On a frigid New Year’s Day, I spent a lot of time finishing Donald Westlake’s The Comedy is Finished while watching the college games with the sound turned down. I enjoyed the book, but – as with so many suspense novels – the set up was better than the resolution. I give The Comedy is Finished 7 out of 10.
Cast of Characters
Westlake’s novel concerns a group of five 1960s radicals who kidnap an over-the-hill comedian named Koo Davis. Westlake develops his characters well. The reader knows each of the five kidnappers & many of the law enforcement officers.
Davis is s flawed man, who abandoned his family to chase show business glory. Still, the reader likes Davis’ self-deprecating humor, which brings to mind Bob Uecker (the former baseball player turned actor in the TV series Mr. Belvedere).
As I noted in yesterday’s blog, Westlake does less well with Lynsey Rayne, Davis’ manager. Rayne often intimidates the police.
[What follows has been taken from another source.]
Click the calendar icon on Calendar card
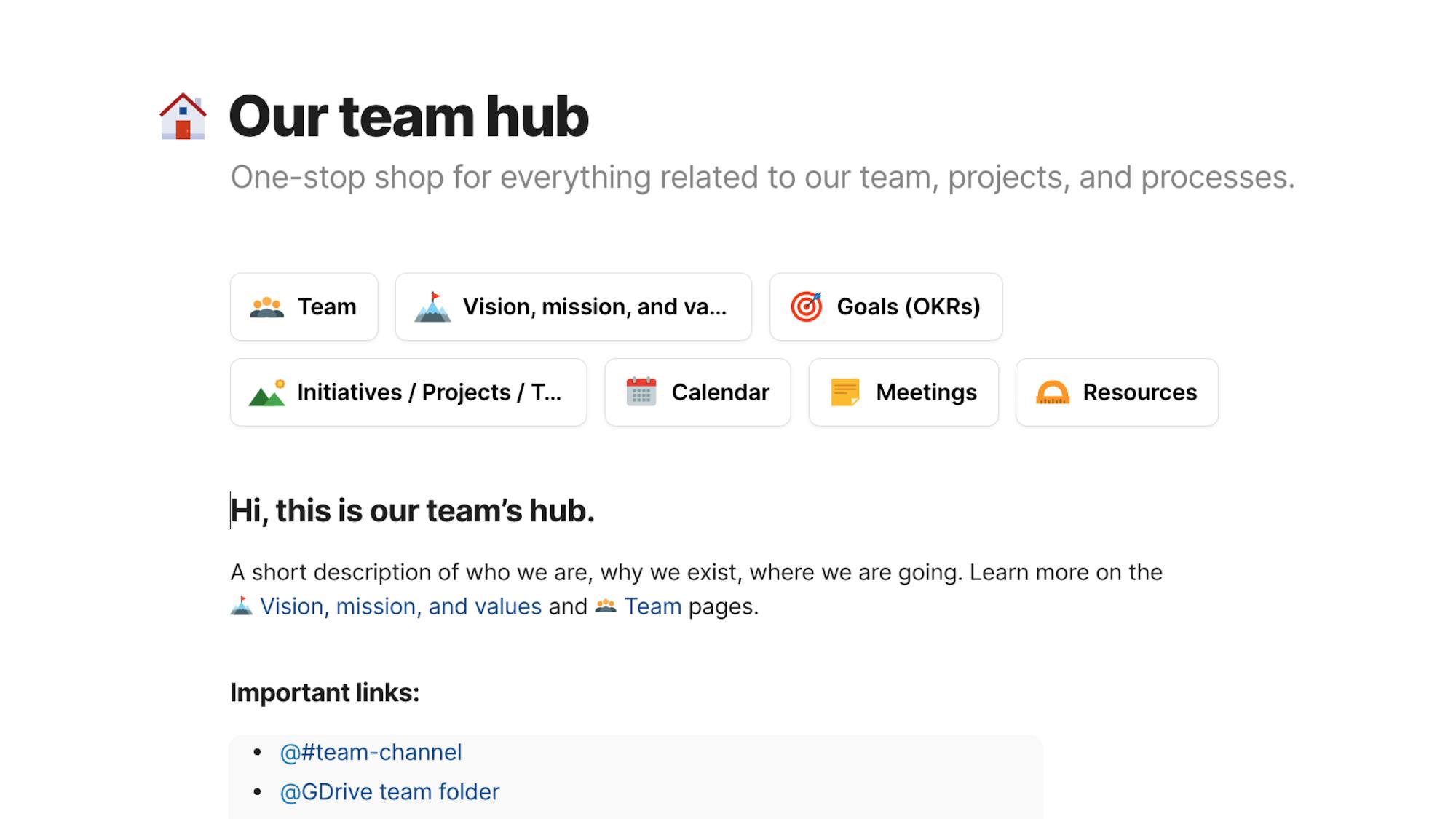 (641, 392)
For instance, she forces them to include her as they storm a house filled with armed terrorists. This is completely implausible.
Similarly, Mike Wiskiel is an FBI agent whose career is on the downswing after he got involved in the Watergate affair. He’s bumbling. Together, Rayne and Wiskiel form the “smart-woman, dumb-man” combination that is one of the most-shopworn canards in late-20th century literature.
It took me too long to get to the end of The Comedy is Finished. I probably tried to read too much in one day (knowing that I had to get the book back to the library). Still, sometimes less actually is more. Westlake could have streamlined this one a bit and improved it.
In the end, there might be a too many characters. Westlake does much of his character development in the book’s second half. It’s an interesting strategy, but the pacing in the book is uneven, with a few dead spots.
The Comedy is Finished is worth reading. But I wouldn’t make a point of searching it out.